(Item-finding records)
•••

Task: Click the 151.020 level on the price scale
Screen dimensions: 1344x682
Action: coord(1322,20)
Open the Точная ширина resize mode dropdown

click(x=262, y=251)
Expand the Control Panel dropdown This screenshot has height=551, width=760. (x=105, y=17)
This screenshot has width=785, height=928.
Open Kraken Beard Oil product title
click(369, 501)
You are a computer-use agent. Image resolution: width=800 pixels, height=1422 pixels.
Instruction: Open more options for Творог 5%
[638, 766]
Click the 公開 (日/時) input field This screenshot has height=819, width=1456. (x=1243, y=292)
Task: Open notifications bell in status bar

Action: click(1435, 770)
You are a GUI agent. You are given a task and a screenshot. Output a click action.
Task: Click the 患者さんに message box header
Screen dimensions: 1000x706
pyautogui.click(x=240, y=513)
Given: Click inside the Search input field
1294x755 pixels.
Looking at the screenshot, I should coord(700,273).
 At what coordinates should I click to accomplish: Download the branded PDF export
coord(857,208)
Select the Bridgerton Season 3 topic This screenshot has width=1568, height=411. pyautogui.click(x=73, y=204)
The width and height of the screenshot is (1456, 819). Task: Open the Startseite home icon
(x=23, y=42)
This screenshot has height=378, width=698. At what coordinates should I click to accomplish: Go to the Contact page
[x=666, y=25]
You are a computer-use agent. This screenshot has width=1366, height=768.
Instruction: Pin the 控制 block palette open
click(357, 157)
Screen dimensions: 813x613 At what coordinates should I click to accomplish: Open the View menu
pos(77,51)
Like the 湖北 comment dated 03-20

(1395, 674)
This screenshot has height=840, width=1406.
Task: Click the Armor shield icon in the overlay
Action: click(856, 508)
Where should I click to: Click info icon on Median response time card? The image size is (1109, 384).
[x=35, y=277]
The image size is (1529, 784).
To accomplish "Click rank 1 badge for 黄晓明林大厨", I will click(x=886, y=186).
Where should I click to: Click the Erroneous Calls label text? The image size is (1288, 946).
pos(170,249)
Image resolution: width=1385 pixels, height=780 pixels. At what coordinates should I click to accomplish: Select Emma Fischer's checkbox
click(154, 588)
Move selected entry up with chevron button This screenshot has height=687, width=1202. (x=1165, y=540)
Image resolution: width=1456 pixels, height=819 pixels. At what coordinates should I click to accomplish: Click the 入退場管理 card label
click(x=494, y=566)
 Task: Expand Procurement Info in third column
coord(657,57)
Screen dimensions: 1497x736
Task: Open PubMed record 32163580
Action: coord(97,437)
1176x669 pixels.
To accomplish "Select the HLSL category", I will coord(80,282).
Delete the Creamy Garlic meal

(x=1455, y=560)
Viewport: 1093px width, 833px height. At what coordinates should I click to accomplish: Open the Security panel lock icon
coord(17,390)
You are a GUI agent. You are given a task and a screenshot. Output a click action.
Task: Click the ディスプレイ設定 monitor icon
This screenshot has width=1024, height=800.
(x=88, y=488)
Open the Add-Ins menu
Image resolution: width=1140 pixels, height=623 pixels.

•••

- [SET EXERCISE]:
Rewrite the records above with "View menu" swapped for "Edit menu", keeping every other line unchanged.

- [EXERCISE OUTPUT]:
Task: Click the 151.020 level on the price scale
Screen dimensions: 1344x682
Action: coord(1322,20)
Open the Точная ширина resize mode dropdown

click(x=262, y=251)
Expand the Control Panel dropdown This screenshot has height=551, width=760. (x=105, y=17)
This screenshot has width=785, height=928.
Open Kraken Beard Oil product title
click(369, 501)
You are a computer-use agent. Image resolution: width=800 pixels, height=1422 pixels.
Instruction: Open more options for Творог 5%
[638, 766]
Click the 公開 (日/時) input field This screenshot has height=819, width=1456. (x=1243, y=292)
Task: Open notifications bell in status bar

Action: click(1435, 770)
You are a GUI agent. You are given a task and a screenshot. Output a click action.
Task: Click the 患者さんに message box header
Screen dimensions: 1000x706
pyautogui.click(x=240, y=513)
Given: Click inside the Search input field
1294x755 pixels.
Looking at the screenshot, I should coord(700,273).
 At what coordinates should I click to accomplish: Download the branded PDF export
coord(857,208)
Select the Bridgerton Season 3 topic This screenshot has width=1568, height=411. pyautogui.click(x=73, y=204)
The width and height of the screenshot is (1456, 819). Task: Open the Startseite home icon
(x=23, y=42)
This screenshot has height=378, width=698. At what coordinates should I click to accomplish: Go to the Contact page
[x=666, y=25]
You are a computer-use agent. This screenshot has width=1366, height=768.
Instruction: Pin the 控制 block palette open
click(357, 157)
Screen dimensions: 813x613 At what coordinates should I click to accomplish: Open the Edit menu
pos(77,51)
Like the 湖北 comment dated 03-20

(1395, 674)
This screenshot has height=840, width=1406.
Task: Click the Armor shield icon in the overlay
Action: click(856, 508)
Where should I click to: Click info icon on Median response time card? The image size is (1109, 384).
[x=35, y=277]
The image size is (1529, 784).
To accomplish "Click rank 1 badge for 黄晓明林大厨", I will click(x=886, y=186).
Where should I click to: Click the Erroneous Calls label text? The image size is (1288, 946).
pos(170,249)
Image resolution: width=1385 pixels, height=780 pixels. At what coordinates should I click to accomplish: Select Emma Fischer's checkbox
click(154, 588)
Move selected entry up with chevron button This screenshot has height=687, width=1202. (x=1165, y=540)
Image resolution: width=1456 pixels, height=819 pixels. At what coordinates should I click to accomplish: Click the 入退場管理 card label
click(x=494, y=566)
 Task: Expand Procurement Info in third column
coord(657,57)
Screen dimensions: 1497x736
Task: Open PubMed record 32163580
Action: coord(97,437)
1176x669 pixels.
To accomplish "Select the HLSL category", I will coord(80,282).
Delete the Creamy Garlic meal

(x=1455, y=560)
Viewport: 1093px width, 833px height. At what coordinates should I click to accomplish: Open the Security panel lock icon
coord(17,390)
You are a GUI agent. You are given a task and a screenshot. Output a click action.
Task: Click the ディスプレイ設定 monitor icon
This screenshot has width=1024, height=800.
(x=88, y=488)
Open the Add-Ins menu
Image resolution: width=1140 pixels, height=623 pixels.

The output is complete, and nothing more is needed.